Valoraciones extraliterarias
No sé si esta actitud sigue siendo muy extendida hoy día. Puede que me equivoque, pero parece que la novela, por ejemplo, hoy se valora de nuevo más por facetas en cierta medida extraliterarias, si nos enseña o dice algo sobre la realidad, sobre gente marginada, sobre problemas sociales o políticos, sobre nuestro pasado, sobre el sufrimiento; se aprecia si implica la satisfacción de un bien moral en cierta forma, algo no muy distinto de los tiempos del realismo, social o de otra índole, de didacticismo o funcionalidad.
El arte por el arte, ars gratia artis, como todavía reza el famoso logo de la Metro-Goldwyn-Mayer, no creo que esté muy de moda, especialmente porque nuestro mundo sí parece haber acabado en manos de los filisteos, como advertía Arnold, un mundo regido por un excesivo materialismo.
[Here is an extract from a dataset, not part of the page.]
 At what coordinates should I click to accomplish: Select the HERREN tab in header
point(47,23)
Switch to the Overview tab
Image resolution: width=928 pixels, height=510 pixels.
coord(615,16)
No obstante, sólo la influencia depuradora de la cultura y de un arte que nos liberan de una actualidad y realidad restrictiva, funcional, puede conducirnos a través de mundos representados hacia una visión más abarcadora y universal de nuestra existencia. Sólo en estos mundos podemos quizás percibir potencialidades que se nos esconden a través de nuestro enfrentamiento con la realidad existente. Sólo en este tipo de arte podemos percibir lo que la realidad puede llegar a ser, a diferencia de lo que la realidad es en el mundo limitado de nuestra existencia actual y de sus representaciones en última instancia «realistas». Y sólo en estos mundos artísticos encontraremos la verdadera libertad de la creación y la respuesta al arte.